6. Lot 29, not having 50 feet of frontage, does not meet the regulatory requirement of marsh and water frontage. Regs. 30-12(A)(2)(o)

7. Lot 30 meets the requirements of the 50 foot exception and "may be eligible for a common dock with the adjacent property." Regs. 30-12(A)(2)(o).

8. Lots less than 50 feet wide are not eligible for a dock. Regs. 30-12(A)(2)(o).

9. The width requirement of 50 feet is a separate test from the frontage requirement. Regs. 30-12(A)(2)(o).

10. Ambiguity means doubtful or doubleness of meaning, Chapman v. Metropolitan Life Ins. Co., 172 S.C. 250, 173 S.E. 801, 803 (1934)

11. Language is ambiguous when it is capable of being understood by reasonably well-informed persons in either of two or more senses, Southeastern Fire Ins. Co. v. S.C. Tax Comm'n, 253 S.C. 407, 171 S.E.2d 355 (1969), State ex rel. Neelen v. Lucas, 24 Wis. 2d 262, 128 N.W.2d 425 (1964)).

12. In interpreting ambiguous language, the primary rule of construction is to ascertain and give effect to the intent or purpose behind the language. Green v. Thornton, 265 S.C. 436, 219 S.E.2d 827 (1975).

13. The intent should be ascertained primarily by adopting the plain usage of the words employed in the provision being interpreted. 82 C.J.S. Statutes § 322(b) (1953).

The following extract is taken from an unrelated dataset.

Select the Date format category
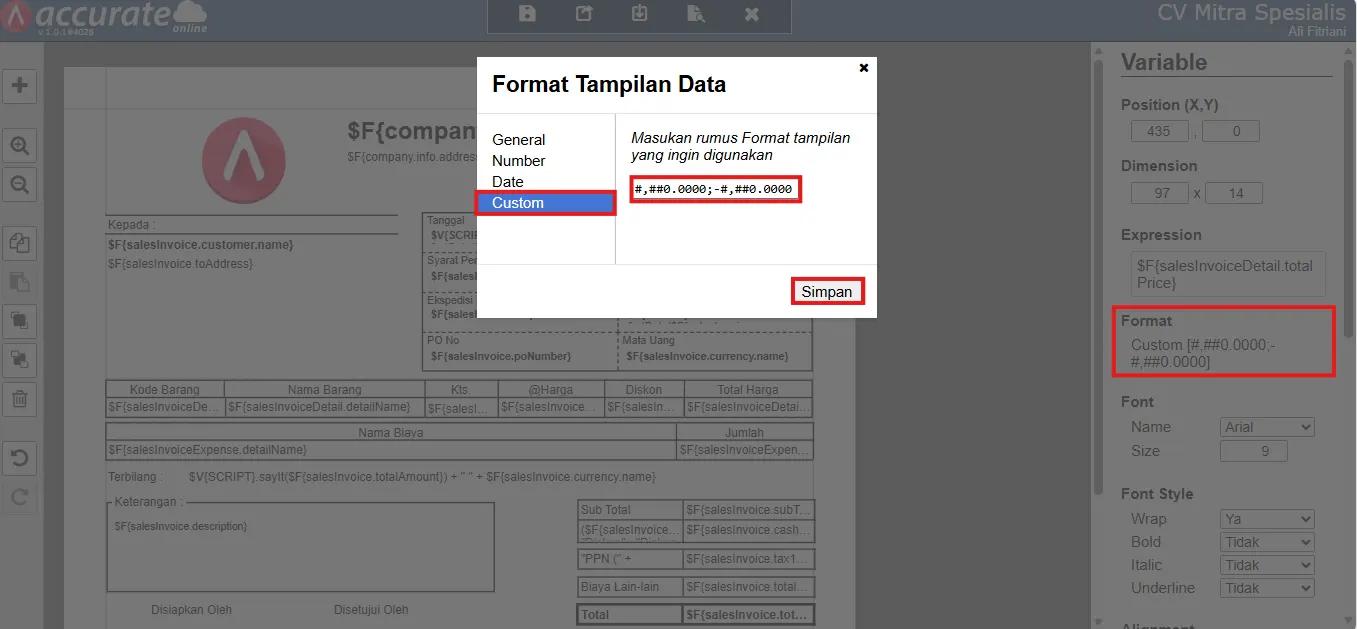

14. Enactments should not be read in a manner that create redundant language. See Gregory v. South Carolina Democratic Executive Comm. 71 S.C. 364, 247 S.E.2d 439 (1978).

15. A property is 50 feet or more in width if at least 50% of the property's area is encompassed within a 50 foot wide boundary. Regs. 30-12(A)(2)(o).

16. The 50% test maintains a proper balance between the rigors of a 50 foot width demand and the favored regulatory treatment encouraging the construction of community and joint use docks. Regs. 30-12(A)(2)(h).

17. Lot 29 does not disqualify Lot 30's right to a joint dock. Regs. 30-12(A)(2)(o).



IV. ORDER



Based upon the foregoing Findings of Fact and Conclusions of Law, the following ORDER is issued:



OCRM is ordered to grant the request for a joint dock permit sought by Douglas R. James to construct access to Seaside Creek at 1249 and 1253 Caperton Way, in Seaside Plantation subdivision, James Island, Charleston County, South Carolina.







AND IT IS SO ORDERED.





__________________________________

RAY N. STEVENS

Administrative Law Judge



This 23rd day of September, 1997

Columbia, South Carolina

1. While an issue was presented that the dock permit is improper due to crossing the extended property line of Lot 31, I do not find such a position to have merit in this case. The crossing of an extended property line is not prohibited "where there is no material harm to the policies of the Act." S.C. Code Regs. 30-12(A)(2)(p). Crossing of an extended property line does not create material harm to the policies of the Act where the crossing allows for a shorter dock consistent with the regulation's requirement that the size of the dock must be limited to that which is reasonable. S.C. Code Regs. 30-12-(A)(2)(c). A shorter dock is less intrusive in the marsh and thus is consistent with utilizing a dock that is more reasonable in size than a longer dock. S.C. Code Regs. 30-12-(A)(2)(c). Hence, the crossing of the property line of Lot 31 does not warrant denying the permit.